▶ [PASSAGE SHOWN]:
I served in the state Senate for 11 years. In that time I cannot recall even once that anyone in the Louisiana Department of Health (or its predecessor the Department of Health and Hospitals), The Governor’s Office of Emergency Planning (GOSEP), or any other agency of government telling the legislature that we didn’t have a strategic medical (or any other type) reserve or, if such existed, that it was under supplied. Not once did these trusted experts alert us to the danger of not having a powerful strategy to employ if a medical emergency overtook us.
To be fair this issue goes back over many governors and many department heads. Further it is possible that the legislative committees on Health could have been so informed and the word just didn’t come to other legislators.
As we now know this human failure compounded what nature threw at us. Clearly, we didn’t have even enough of the basics, such as Personal Protection Equipment (PPE), on hand to prepare us for a statewide medical emergency. And even more clear is that we didn’t have long lead items like ventilators on hand to help our people survive. Another parallel issue is that it appears that there was no strategic plan for a medical catastrophe such as COVID19. There was no plan to implement an expert medical czar who would have strong powers even over private hospitals. There was no plan to support rural hospitals. There was no plan to implement quarantine, no trigger to shut down major public events. There was no plan to stand up emergency hospitals, no plan to recruit retired medical workers, no plan for anything. The only plan seems to have been to react to problems, instead of being pro-active. We have reacted in many of these areas, but how much time and how many lives have been lost?

▶ [Pixel coordinate grounding data]:
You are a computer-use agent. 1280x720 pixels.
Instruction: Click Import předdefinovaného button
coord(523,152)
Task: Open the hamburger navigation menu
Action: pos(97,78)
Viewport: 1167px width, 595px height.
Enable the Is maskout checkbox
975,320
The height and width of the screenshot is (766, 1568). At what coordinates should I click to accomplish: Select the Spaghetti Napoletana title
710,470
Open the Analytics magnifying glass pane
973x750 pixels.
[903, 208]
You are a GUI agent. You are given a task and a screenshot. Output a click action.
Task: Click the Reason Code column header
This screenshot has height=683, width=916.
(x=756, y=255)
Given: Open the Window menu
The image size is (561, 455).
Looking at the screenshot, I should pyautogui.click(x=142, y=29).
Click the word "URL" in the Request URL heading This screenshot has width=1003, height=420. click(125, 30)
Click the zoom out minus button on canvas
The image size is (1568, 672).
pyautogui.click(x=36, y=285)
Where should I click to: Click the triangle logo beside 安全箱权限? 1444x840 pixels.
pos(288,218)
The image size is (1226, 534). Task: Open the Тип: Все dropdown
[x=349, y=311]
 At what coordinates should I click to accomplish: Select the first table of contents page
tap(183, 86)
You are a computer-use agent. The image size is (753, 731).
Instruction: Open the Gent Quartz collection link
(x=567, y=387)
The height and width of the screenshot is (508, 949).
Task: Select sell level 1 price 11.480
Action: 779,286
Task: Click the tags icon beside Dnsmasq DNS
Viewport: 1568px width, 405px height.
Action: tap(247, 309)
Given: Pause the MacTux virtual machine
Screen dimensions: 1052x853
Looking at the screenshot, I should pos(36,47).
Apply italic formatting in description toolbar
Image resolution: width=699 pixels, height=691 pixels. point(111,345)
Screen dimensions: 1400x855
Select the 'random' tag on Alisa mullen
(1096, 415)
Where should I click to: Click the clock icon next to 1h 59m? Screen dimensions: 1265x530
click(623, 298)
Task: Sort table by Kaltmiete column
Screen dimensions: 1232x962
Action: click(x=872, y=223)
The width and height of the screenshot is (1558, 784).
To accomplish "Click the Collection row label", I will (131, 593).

▶ [ASSIGNMENT 1]: In the passage above on Louisiana's medical preparedness, reproduce the words verbatim, starting at "I served in" and ending at "emergency overtook us.".
▶ [ASSIGNMENT 2]: Decide whether each statement agrees with the passage on Louisiana's medical preparedness, giving yes or no and quoting the words that settle it: (a) The writer served in the state Senate for 11 years. (b) There was a plan to support rural hospitals. (c) The issue is traced to a single governor.

▶ [TASK SOLUTION 1]:
I served in the state Senate for 11 years. In that time I cannot recall even once that anyone in the Louisiana Department of Health (or its predecessor the Department of Health and Hospitals), The Governor’s Office of Emergency Planning (GOSEP), or any other agency of government telling the legislature that we didn’t have a strategic medical (or any other type) reserve or, if such existed, that it was under supplied. Not once did these trusted experts alert us to the danger of not having a powerful strategy to employ if a medical emergency overtook us.

▶ [TASK SOLUTION 2]:
(a) Yes: "I served in the state Senate for 11 years."
(b) No: "There was no plan to support rural hospitals."
(c) No: "this issue goes back over many governors and many department heads."